Origins of The Cross-Entropy Loss Function

The cross-entropy loss function is one of the most widely used loss functions in deep learning, particularly for classification tasks. I’ve used it before and understood the math behind it. However, when I studied it I didn’t understand how this function came or why was it in this particular form. It is clear that using it will penalize incorrect predictions, but still, it wasn’t clear why this exact form.

In this post, I will attempt to explain the meaning behind cross-entropy loss and show its origins. Hopefully, by the end of reading this, you will have a better understanding of cross-entropy. So grab your favorite cup of coffee and let’s get started!

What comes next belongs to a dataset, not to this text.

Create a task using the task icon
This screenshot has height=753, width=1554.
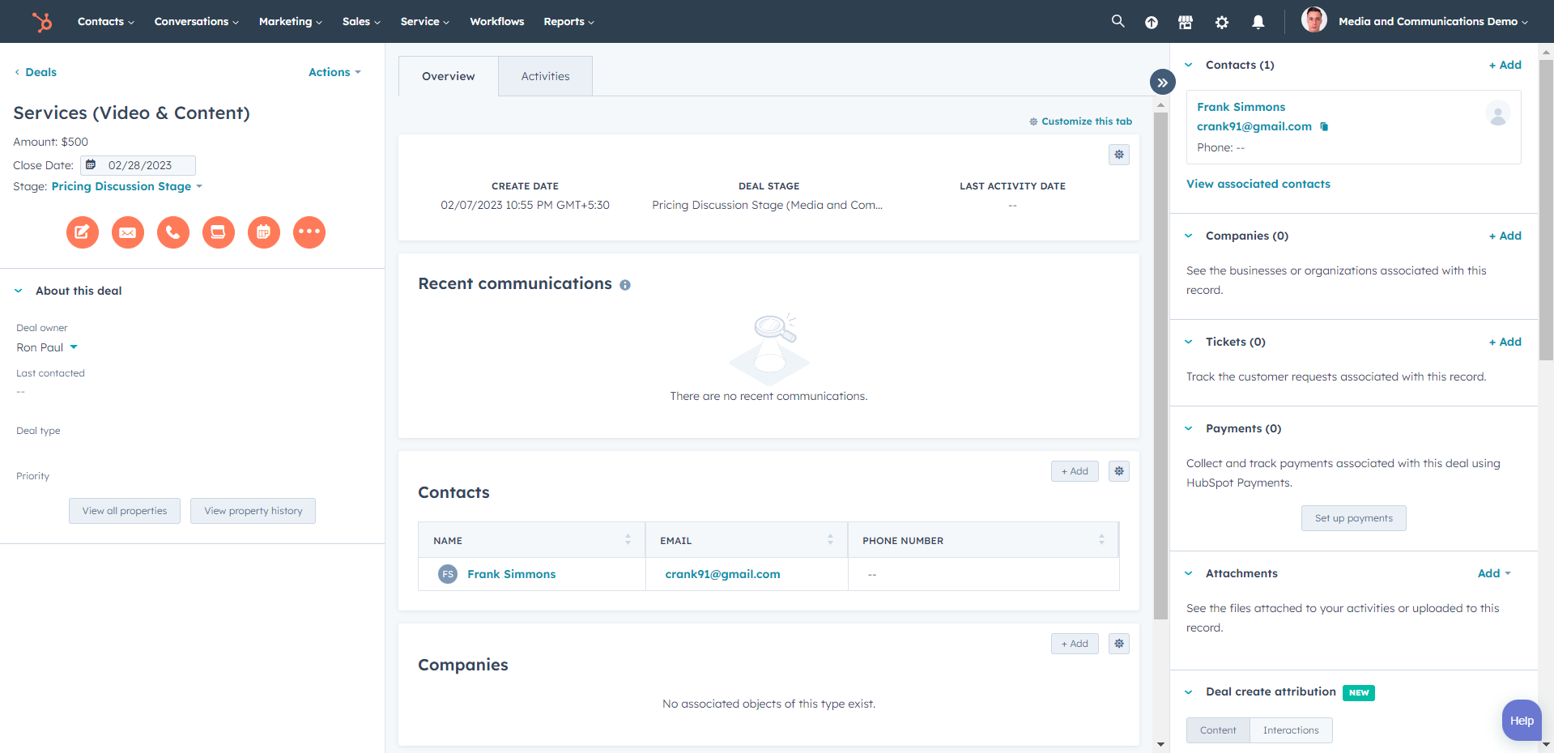[x=218, y=232]
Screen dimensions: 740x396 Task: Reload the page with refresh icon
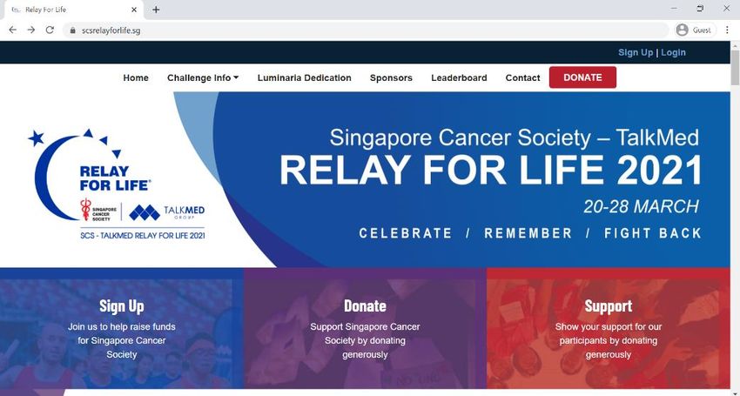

1 Surprise and Information Theory

To understand cross-entropy we need to visit the field of science from which it originates: Information Theory. Information theory is the field of science concerned with quantifying and communicating information. It was founded by Claude Shannon in the 1940s and today it is used in many fields including deep learning.

We’ll begin our discussion by introducing an information theory concept called surprise.

1.1 Explanation and Intuition

To understand surprise we will visit the problem of compressing data. Let’s say that we have a large stream of data and we want to use a smaller version of it to save storage and transmission costs. How hard is a stream of data to compress?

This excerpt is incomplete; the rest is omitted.